Social Development Minister Nelson McCausland ordered a senior civil servant to change his notes about a business meeting concerning Housing Executive contracts, a Stormont committee has heard.
The changes obscured the fact that the DUP minister had met with Turkington Holdings – a company whose owner, Trevor Turkington, has publicly supported the party.
Instead the note, which was sent to Stormont's social development committee, stated that the meeting in April 2012 was with the Glass and Glazing Federation (GGF), a professional body.
Although Turkington Holdings is a member of the federation, it never claimed to represent it.
Yesterday, Stormont's social development committee heard direct evidence from Michael Sands, a senior civil servant in the Housing Division.
Mr Sands had drafted the memo in question and then changed it at the minister's request. It referred to a meeting Mr McCausland and other officials had with Turkington Holdings in April 2012 at which the company suggested changes in the way double glazing was installed. Mr McCausland has stated that this produced savings of £15.1m.
Mr Sands told the committee that Turkington Holdings did not represent the GGF and did not mislead anybody about its status. "It was Turkingtons all the way," he said.
The DUP's relationship with Turkington Holdings and Red Sky, a construction company, were examined in a BBC Spotlight documentary on July 4.
Afterwards, Alex Maskey, chairman of the Department for Social Development (DSD) scrutiny committee, announced a probe, which is ongoing, and asked for details of the April 2012 meeting.

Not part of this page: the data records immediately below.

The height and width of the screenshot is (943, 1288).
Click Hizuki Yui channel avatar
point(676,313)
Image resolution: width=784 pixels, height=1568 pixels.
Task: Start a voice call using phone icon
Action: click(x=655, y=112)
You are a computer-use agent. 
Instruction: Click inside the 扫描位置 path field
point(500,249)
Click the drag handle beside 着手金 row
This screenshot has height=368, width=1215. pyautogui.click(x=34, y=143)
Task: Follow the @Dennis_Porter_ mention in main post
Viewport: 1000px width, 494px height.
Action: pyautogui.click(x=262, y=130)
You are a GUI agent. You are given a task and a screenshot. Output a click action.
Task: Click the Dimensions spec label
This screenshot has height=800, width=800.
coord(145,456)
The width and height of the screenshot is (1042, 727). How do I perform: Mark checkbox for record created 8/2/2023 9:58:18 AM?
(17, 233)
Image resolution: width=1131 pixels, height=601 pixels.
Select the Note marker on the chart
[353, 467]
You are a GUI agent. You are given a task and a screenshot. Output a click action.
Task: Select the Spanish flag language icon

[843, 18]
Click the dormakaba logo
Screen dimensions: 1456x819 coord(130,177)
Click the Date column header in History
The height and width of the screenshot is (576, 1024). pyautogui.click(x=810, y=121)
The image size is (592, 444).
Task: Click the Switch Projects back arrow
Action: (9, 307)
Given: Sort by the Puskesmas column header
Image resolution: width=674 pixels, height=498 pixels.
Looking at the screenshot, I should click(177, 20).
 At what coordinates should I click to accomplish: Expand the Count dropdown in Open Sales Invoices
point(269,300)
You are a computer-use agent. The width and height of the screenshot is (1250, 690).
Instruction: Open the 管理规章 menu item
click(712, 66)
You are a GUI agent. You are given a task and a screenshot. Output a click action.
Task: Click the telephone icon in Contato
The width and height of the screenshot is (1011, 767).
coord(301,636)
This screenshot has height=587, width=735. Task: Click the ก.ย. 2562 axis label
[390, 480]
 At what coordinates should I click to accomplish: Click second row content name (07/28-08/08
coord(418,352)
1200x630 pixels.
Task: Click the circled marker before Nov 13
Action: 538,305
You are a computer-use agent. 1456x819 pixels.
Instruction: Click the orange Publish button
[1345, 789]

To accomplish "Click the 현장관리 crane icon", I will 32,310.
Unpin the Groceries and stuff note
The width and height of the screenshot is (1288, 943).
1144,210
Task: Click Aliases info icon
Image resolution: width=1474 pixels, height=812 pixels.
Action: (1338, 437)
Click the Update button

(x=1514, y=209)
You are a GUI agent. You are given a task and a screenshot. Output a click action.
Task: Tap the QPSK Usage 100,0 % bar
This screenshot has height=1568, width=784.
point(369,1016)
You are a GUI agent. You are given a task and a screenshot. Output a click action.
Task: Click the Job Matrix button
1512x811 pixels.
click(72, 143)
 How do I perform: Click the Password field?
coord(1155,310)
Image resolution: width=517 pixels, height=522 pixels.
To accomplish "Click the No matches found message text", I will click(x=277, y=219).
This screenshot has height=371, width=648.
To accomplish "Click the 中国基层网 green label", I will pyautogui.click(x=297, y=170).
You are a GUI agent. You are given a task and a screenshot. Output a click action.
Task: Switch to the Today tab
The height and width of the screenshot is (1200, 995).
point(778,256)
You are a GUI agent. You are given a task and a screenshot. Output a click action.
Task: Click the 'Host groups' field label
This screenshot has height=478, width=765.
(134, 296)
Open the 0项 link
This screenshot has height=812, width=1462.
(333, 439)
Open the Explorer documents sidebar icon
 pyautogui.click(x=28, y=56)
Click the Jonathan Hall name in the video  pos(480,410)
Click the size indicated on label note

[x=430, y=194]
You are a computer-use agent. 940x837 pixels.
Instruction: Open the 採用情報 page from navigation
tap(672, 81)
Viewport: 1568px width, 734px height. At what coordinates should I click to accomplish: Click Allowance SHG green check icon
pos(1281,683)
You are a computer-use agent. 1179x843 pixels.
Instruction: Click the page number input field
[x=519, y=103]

Mr Sands said he had drafted a reply in which Mr McCausland would have stated that "along with the chief executive of the Housing Executive, I met with Turkington Holdings to discuss double glazing".
However, Mr Sands then received an email from Fiona Lundy, who works in Mr McCausland's office, saying the minister wanted the draft changed to omit all reference to Turkington Holdings, and say that the meeting was with the GGF as well as Fusion 21, a procurement body that was not present.
"I can only state what I actually prepared, and I prepared that draft based upon one meeting with Turkingtons. It was subsequently changed at the request of the minister to take out the reference to Turkington Holdings Ltd and to put in representatives of the Glass and Glazing Federation and Fusion 21," Mr Sands said.
Mr Sands' account of the meeting was supported by Jim McKeag of Turkington Holdings as well as John McPeake, the head of the Housing Executive, who attended the meeting.
Last night Jim Allister, the TUV leader, called for Mr McCausland to explain "why he thought it necessary to distort the situation". Mr Allister said "at the opening of the meeting I declared that I had represented Turkington Holdings when practising law on some planning matters".
"I also thought it important to declare that when I ran for election to the European Parliament in 2004, Turkingtons provided vans to the DUP for use in the campaign. It is important that any other members of the committee who have links to Turkingtons, or indeed parties represented on the committee, are upfront about any connections which may exist in order to maximise public confidence in the DSD inquiry," he added.
On July 3, a BBC Spotlight programme alleged there had been political interference in the running of the Housing Executive and the awarding of contracts. Nelson McCausland, the Social Development (DSD) Minister, denied the allegations. "I can assure you categorically that I have never sought to influence any contracts," he said. The DSD committee launched an inquiry and asked Mr McCausland for details of a number of meetings, including one in April of last year, at which issues relating to glazing contracts were discussed.